JMIR Hum Factors. 2023 Mar 9;10:e43729. doi: 10.2196/43729.


Background: Heuristic evaluations, while commonly used, may inadequately capture the severity of identified usability issues. In the domain of health care, usability issues can pose different levels of risk to patients. Incorporating diverse expertise (eg, clinical and patient) in the heuristic evaluation process can help assess and address potential negative impacts on patient safety that may otherwise go unnoticed. One document that should be highly usable for patients-with the potential to prevent adverse outcomes-is the after visit summary (AVS).
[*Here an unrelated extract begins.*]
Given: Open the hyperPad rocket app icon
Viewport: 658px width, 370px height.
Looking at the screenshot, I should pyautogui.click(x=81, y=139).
The AVS is the document given to a patient upon discharge from the emergency department (ED), which contains instructions on how to manage symptoms, medications, and follow-up care.

Objective: This study aims to assess a multistage method for integrating diverse expertise (ie, clinical, an older adult care partner, and health IT) with human factors engineering (HFE) expertise in the usability evaluation of the patient-facing ED AVS.

Methods: We conducted a three-staged heuristic evaluation of an ED AVS using heuristics developed for use in evaluating patient-facing documentation. In stage 1, HFE experts reviewed the AVS to identify usability issues. In stage 2, 6 experts of varying expertise (ie, emergency medicine physicians, ED nurses, geriatricians, transitional care nurses, and an older adult care partner) rated each previously identified usability issue on its potential impact on patient comprehension and patient safety. Finally, in stage 3, an IT expert reviewed each usability issue to identify the likelihood of successfully addressing the issue.

Results: In stage 1, we identified 60 usability issues that violated a total of 108 heuristics. In stage 2, 18 additional usability issues that violated 27 heuristics were identified by the study experts. Impact ratings ranged from all experts rating the issue as "no impact" to 5 out of 6 experts rating the issue as having a "large negative impact." On average, the older adult care partner representative rated usability issues as being more significant more of the time. In stage 3, 31 usability issues were rated by an IT professional as "impossible to address," 21 as "maybe," and 24 as "can be addressed."

Conclusions: Integrating diverse expertise when evaluating usability is important when patient safety is at stake. The non-HFE experts, included in stage 2 of our evaluation, identified 23% (18/78) of all the usability issues and, depending on their expertise, rated those issues as having differing impacts on patient comprehension and safety. Our findings suggest that, to conduct a comprehensive heuristic evaluation, expertise from all the contexts in which the AVS is used must be considered. Combining those findings with ratings from an IT expert, usability issues can be strategically addressed through redesign. Thus, a 3-staged heuristic evaluation method offers a framework for integrating context-specific expertise efficiently, while providing practical insights to guide human-centered design.

Keywords: discharge summary; documentation; emergency; emergency medicine; heuristic; heuristic evaluation; human factors engineering; patient safety; safety; usability.